▶ _Work to be completed_:
Check every line of the entries for "Pick", and copy the lines that hold it.

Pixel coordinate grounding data
------------------------------------------------
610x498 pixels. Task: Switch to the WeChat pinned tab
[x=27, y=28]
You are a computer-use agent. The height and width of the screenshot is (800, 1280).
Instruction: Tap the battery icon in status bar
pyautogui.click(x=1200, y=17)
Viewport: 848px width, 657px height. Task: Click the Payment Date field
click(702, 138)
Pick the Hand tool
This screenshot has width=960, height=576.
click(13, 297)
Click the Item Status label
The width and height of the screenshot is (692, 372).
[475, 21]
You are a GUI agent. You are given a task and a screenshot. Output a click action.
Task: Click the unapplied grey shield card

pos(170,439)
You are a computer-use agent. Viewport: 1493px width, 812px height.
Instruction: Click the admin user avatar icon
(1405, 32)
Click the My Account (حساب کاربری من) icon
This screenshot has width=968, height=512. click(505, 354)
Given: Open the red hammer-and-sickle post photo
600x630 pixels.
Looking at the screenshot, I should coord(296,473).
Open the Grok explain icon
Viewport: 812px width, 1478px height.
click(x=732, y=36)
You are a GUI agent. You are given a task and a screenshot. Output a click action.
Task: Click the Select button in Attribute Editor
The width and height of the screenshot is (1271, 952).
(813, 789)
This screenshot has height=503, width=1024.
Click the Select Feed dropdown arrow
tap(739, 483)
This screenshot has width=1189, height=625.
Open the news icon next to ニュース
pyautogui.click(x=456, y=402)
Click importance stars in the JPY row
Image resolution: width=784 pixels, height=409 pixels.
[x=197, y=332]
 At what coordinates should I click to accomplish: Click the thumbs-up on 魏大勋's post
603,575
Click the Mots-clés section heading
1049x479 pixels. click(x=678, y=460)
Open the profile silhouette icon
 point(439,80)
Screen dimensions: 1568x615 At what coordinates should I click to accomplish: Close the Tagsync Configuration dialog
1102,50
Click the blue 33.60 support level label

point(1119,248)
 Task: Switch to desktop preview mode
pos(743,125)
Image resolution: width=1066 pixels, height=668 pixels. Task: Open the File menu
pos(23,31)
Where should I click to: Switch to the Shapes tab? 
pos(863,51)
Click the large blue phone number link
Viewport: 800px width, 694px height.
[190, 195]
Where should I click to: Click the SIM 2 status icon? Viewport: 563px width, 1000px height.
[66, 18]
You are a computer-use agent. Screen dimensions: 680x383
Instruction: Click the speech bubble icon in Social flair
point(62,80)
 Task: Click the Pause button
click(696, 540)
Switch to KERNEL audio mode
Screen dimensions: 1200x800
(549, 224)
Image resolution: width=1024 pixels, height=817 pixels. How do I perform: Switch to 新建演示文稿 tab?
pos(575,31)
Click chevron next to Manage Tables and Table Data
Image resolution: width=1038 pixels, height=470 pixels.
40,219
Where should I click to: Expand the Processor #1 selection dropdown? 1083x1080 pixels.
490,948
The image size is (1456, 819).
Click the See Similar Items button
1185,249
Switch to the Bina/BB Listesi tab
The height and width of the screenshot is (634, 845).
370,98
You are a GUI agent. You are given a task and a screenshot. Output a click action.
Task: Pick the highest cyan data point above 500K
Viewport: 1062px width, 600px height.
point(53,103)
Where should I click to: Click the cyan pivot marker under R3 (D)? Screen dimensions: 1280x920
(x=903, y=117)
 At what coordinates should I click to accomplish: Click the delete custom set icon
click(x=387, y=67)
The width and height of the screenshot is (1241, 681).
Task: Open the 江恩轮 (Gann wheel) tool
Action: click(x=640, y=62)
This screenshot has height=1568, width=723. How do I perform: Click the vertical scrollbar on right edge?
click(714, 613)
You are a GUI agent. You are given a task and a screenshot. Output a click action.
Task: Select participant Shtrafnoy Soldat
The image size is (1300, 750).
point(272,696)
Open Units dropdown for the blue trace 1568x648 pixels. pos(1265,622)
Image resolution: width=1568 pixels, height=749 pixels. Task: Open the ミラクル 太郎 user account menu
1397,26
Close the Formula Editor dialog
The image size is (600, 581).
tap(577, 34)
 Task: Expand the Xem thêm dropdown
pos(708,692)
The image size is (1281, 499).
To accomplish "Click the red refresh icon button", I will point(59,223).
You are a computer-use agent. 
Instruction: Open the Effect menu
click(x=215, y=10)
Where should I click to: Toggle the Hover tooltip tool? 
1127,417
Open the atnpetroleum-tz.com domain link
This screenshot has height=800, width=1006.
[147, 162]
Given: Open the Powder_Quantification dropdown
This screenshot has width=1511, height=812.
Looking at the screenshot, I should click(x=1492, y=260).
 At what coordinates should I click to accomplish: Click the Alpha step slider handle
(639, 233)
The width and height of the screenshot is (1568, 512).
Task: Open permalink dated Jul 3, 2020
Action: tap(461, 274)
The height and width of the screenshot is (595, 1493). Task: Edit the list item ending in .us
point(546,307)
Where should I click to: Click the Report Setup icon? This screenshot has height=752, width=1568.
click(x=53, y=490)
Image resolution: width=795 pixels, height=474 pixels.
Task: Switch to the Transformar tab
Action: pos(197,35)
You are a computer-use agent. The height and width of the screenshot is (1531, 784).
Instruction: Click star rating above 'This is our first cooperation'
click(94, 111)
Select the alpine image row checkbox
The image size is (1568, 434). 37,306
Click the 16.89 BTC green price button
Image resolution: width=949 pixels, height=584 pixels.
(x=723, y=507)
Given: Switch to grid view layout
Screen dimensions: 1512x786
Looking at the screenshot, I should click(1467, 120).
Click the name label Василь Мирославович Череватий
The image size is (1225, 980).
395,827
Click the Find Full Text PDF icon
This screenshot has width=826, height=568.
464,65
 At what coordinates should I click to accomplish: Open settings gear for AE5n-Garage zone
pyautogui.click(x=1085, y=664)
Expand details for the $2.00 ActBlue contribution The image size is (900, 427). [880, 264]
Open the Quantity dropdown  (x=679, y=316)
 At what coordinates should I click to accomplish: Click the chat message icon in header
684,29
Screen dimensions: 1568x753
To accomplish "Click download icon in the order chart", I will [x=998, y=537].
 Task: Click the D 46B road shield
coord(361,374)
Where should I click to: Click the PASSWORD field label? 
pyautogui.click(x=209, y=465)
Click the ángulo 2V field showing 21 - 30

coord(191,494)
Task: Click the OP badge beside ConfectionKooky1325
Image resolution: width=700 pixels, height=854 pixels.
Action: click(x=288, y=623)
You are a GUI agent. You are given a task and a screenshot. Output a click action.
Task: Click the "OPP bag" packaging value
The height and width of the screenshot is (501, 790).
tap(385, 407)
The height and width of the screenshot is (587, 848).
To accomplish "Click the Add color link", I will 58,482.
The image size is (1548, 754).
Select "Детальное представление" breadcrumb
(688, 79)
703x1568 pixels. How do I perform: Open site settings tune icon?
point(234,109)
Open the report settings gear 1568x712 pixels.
------------------------------------------------
▶ _Response area_:
Pick the Hand tool
Task: Pick the highest cyan data point above 500K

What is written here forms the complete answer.